Your task ▸
Only the lines from the one containing "Task: Toggle the" through the end of the entries are wanted, retyped exactly and without pictures.

----

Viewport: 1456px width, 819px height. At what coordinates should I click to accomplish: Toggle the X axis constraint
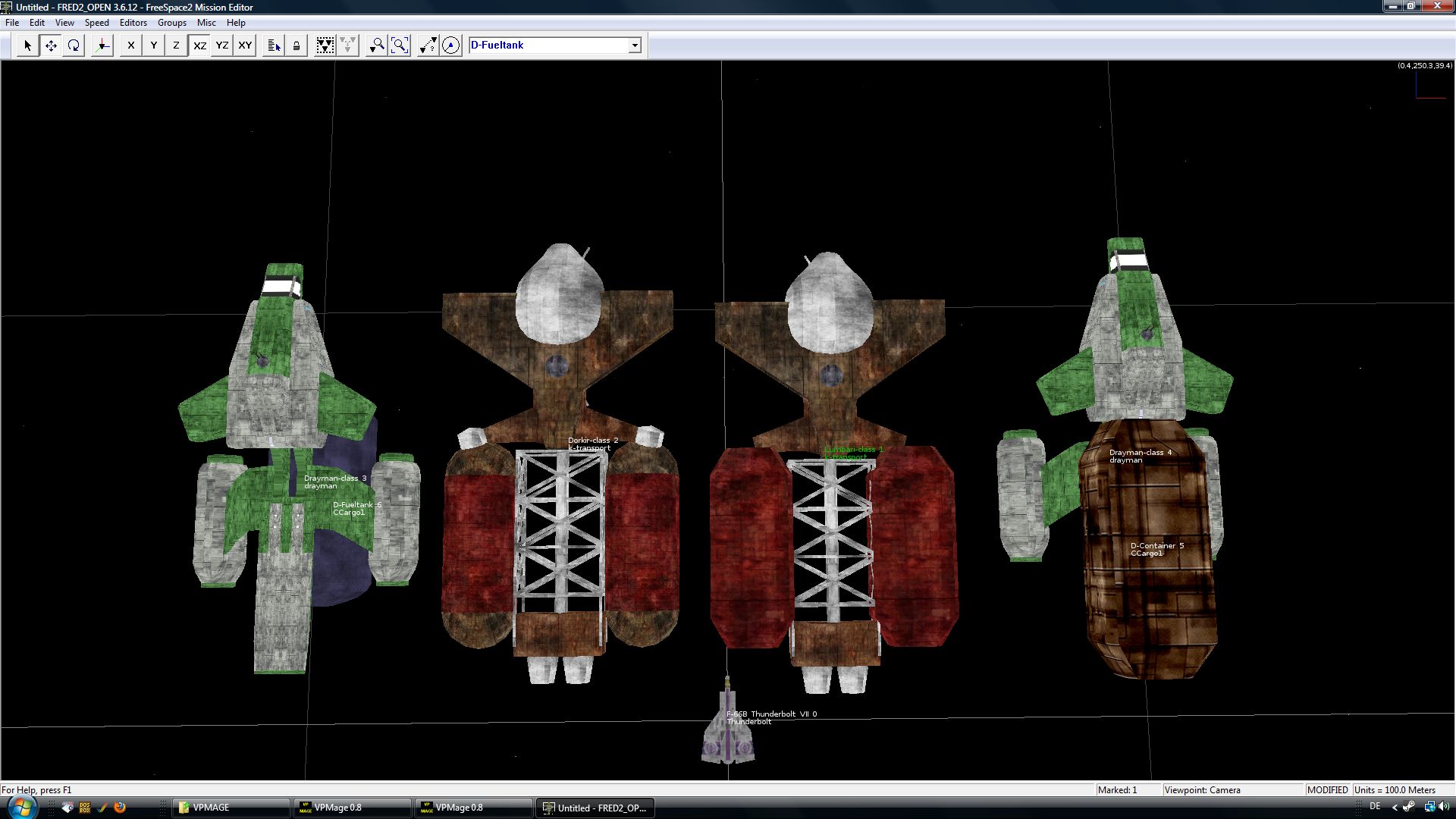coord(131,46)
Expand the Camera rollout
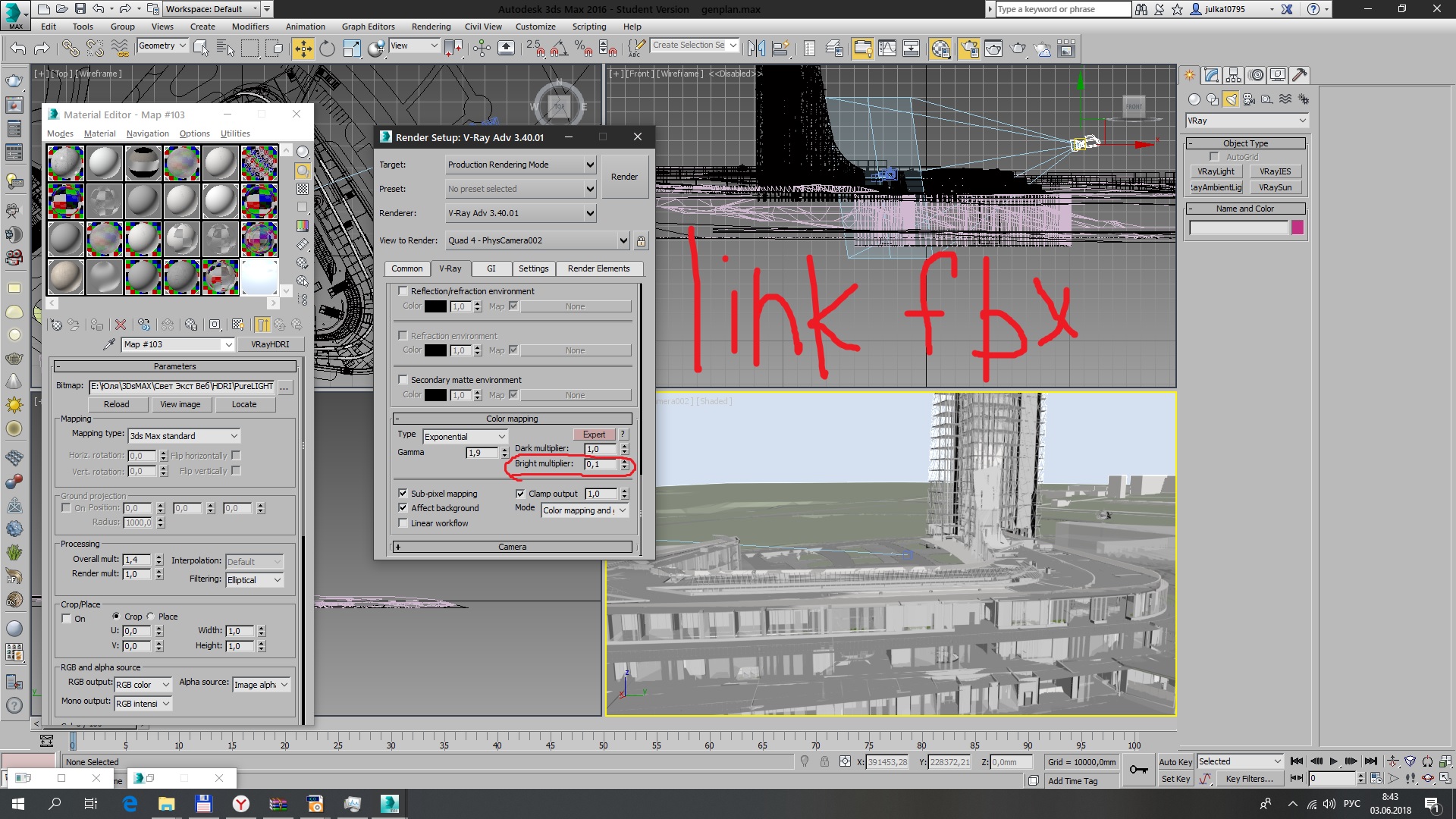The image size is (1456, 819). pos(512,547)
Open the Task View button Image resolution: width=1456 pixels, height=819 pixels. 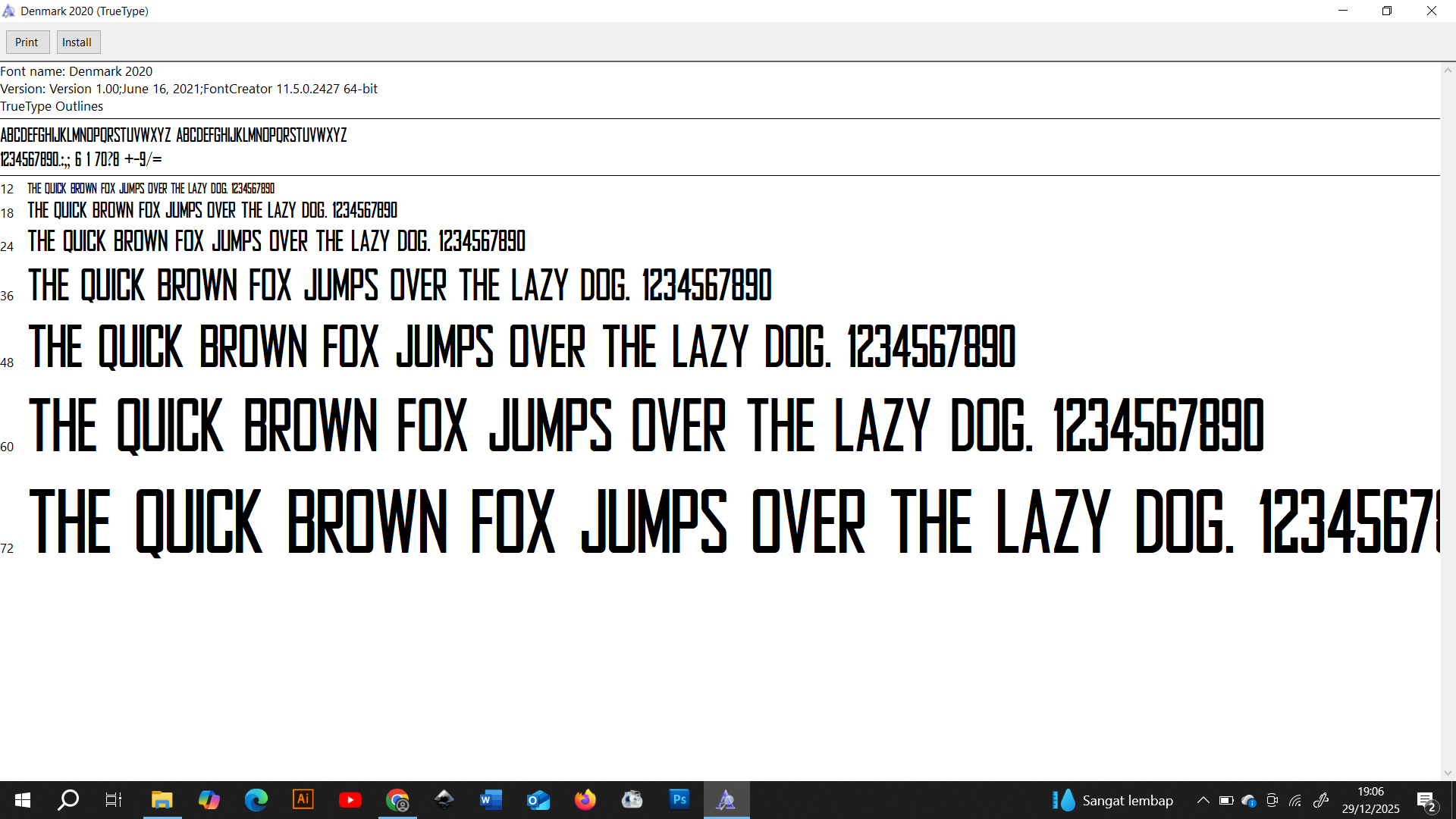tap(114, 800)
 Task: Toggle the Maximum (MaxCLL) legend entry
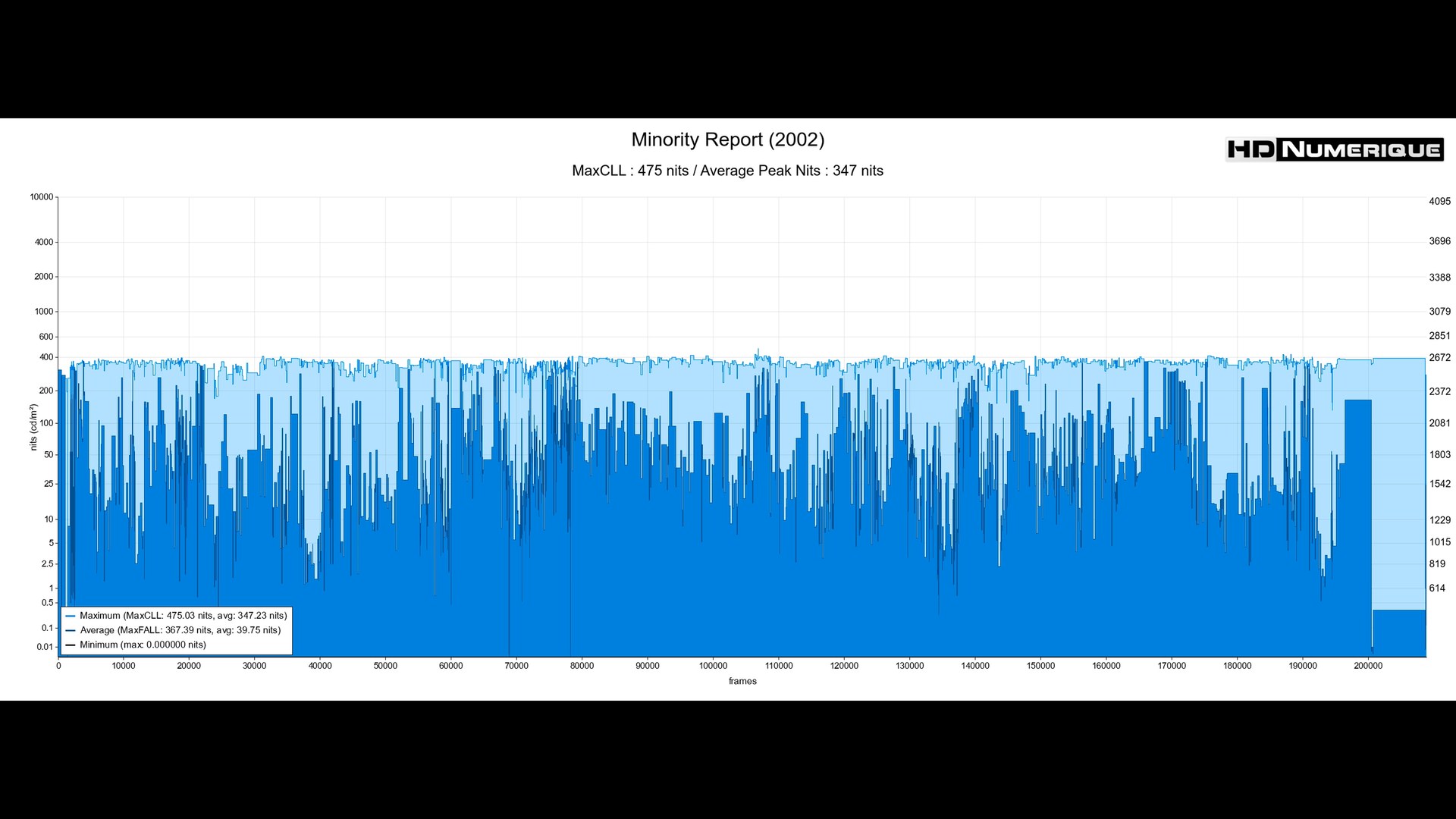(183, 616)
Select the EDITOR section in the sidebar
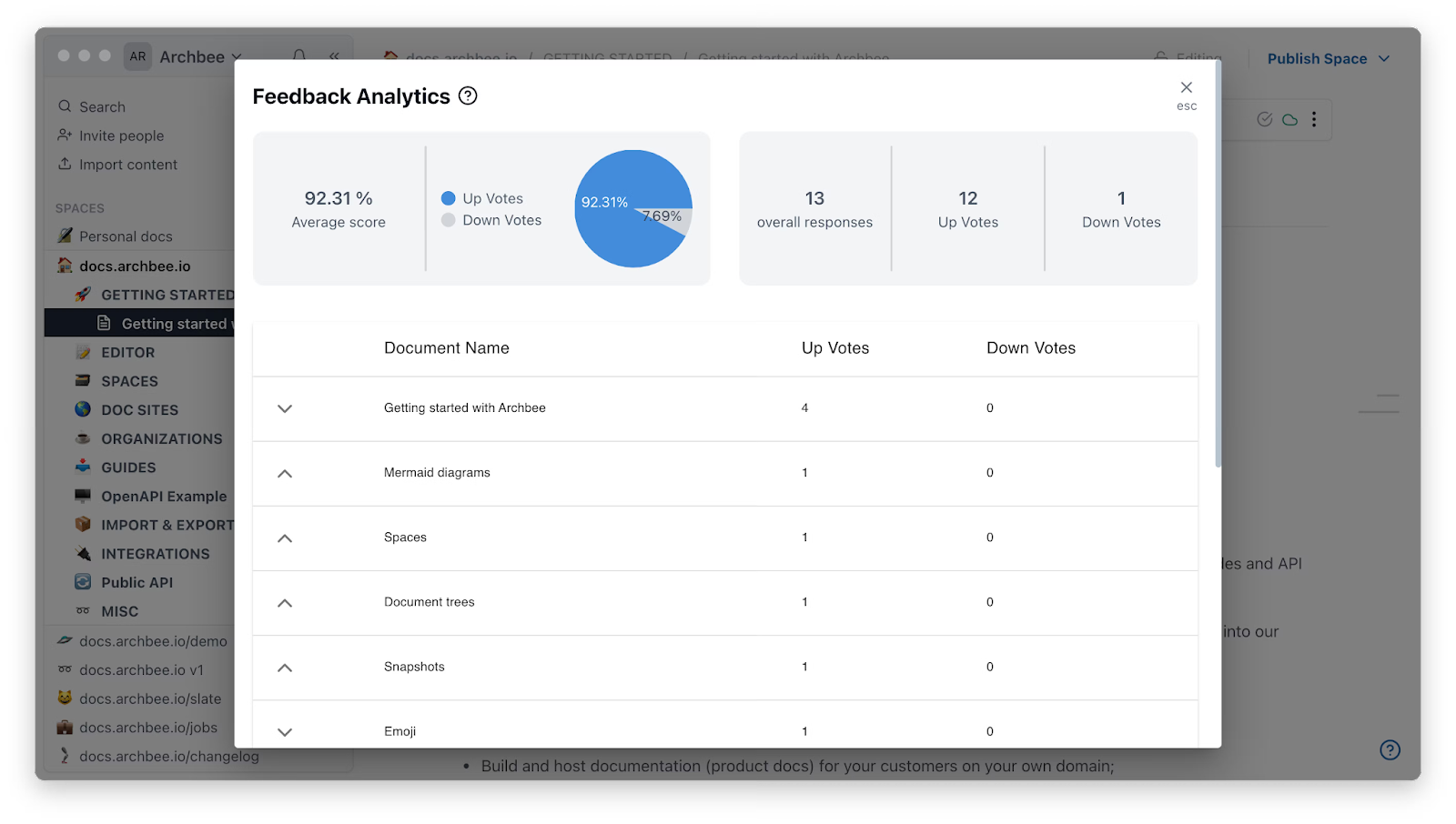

----

Result for this task ▸
 Task: Toggle the Maximum (MaxCLL) legend entry
(183, 616)
Select the EDITOR section in the sidebar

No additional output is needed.